Through the PRIME II Project, Senegalese health center nurse Madame Bâ Fatou Diouf has been trained in postabortion care, including manual vacuum aspiration (MVA), counseling and postabortion family planning service delivery. Having an additional trained postabortion care provider enables the Sokone district health center to offer 24-hour access to MVA services that can save women’s lives, along with contraceptive services to help women prevent future unintended pregnancies. The health center accepts referrals from health huts and health posts that are the focus of an initiative by PRIME to expand family planning services and selected postabortion care activities to rural facilities where MVA for treatment of postabortion complications cannot be offered.
With the Senegalese Ministry of Health, PRIME II is developing and testing a model for community-level postabortion care in Sokone that relies on high-quality family planning services to help women prevent unwanted pregnancies.
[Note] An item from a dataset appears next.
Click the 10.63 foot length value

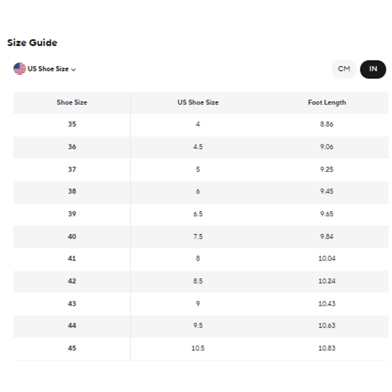327,326
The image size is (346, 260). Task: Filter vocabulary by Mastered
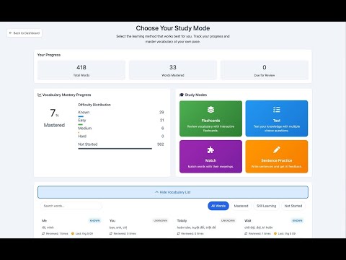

This care meshes with fully functional referral and counter-referral systems among health huts, health posts and the health center for women needing treatment for complications from unsafe or incomplete abortion. Making certain that treatment services are available before creating additional demand is an essential part of PRIME’s philosophy. To ensure that a provider trained in PAC, including MVA, would always be on call at the referral health center, PRIME sponsored Mme Diouf’s participation in a six-day training course in Dakar organized by PRIME partner EngenderHealth in March 2003.
“Since my training, I resolve problems myself when I am on call,” says Diouf, who performed five of the 24 MVA procedures for women seeking treatment for postabortion complications at the health center in April and May. “Before, I would have to try and find a doctor or reproductive health coordinator who had been trained. My training has reinforced our team and increased the availability of MVA. I haven’t encountered difficulties and I also do family planning counseling to make sure the woman understands that she can become pregnant as soon as 11 days after treatment.”
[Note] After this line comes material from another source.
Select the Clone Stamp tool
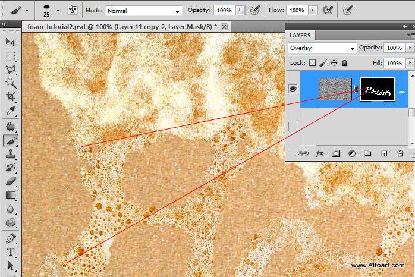The width and height of the screenshot is (415, 277). pyautogui.click(x=11, y=154)
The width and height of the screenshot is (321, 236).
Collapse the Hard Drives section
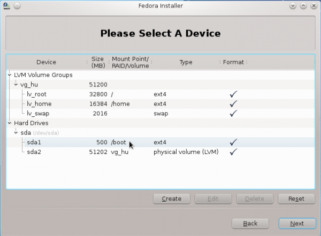10,123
The Sokone Health Center serves 14 health posts, typically staffed by a head nurse and one or two matrons. Each health post supervises several community-based health huts. PRIME is training matrons and community members who work at the health huts in activating transportation and referral networks, informing women about where to obtain family planning, and identifying the danger signs of obstetric emergencies. Since the matrons at the health huts are often illiterate, pictographic referral forms were developed and pre-tested for comprehension and acceptability. Health post nurses, in turn, are trained in family planning counseling and services and in stabilizing women with postabortion complications for transport to the health center.
PRIME II’s model for establishing and sustaining family planning and postabortion care services in the health posts and huts relies on community-provider partnerships supported by the Center for Rural Polyvalent Expansion (CERP), a program of the Senegalese Ministry of the Interior. Drawing on its relationships with mayors, village chiefs, religious leaders, women’s associations and other community-based groups, CERP plays a key role in rallying local authorities to maintain transportation plans and funds for obstetric emergencies and helping health post nurses convey effective, community-supported messages about family planning.
Because the program fosters community responsiveness to obstetric emergencies in many of Sokone’s 194 villages, Bâ Fatou Diouf will have more opportunities for using her training to stabilize women with life-threatening complications. Her knowledge and skills in family planning counseling offer her the chance to save women’s lives in less dramatic fashion by reducing the number of unwanted pregnancies that often result in unsafe abortions. Preliminary results from the Sokone Health Center are encouraging: the percentage of women treated for postabortion complications who accepted a modern family planning method after counseling rose to 69% in May from just 17% in January.
The PRIME II Project, funded by USAID and implemented by IntraHealth International and the PRIME partners, works around the world to strengthen the performance of primary providers as they strive to improve family planning and reproductive health services in their communities.
PRIME Voices #21, Senegal: Building a Model for Community-Level Postabortion Care, 7/28/03.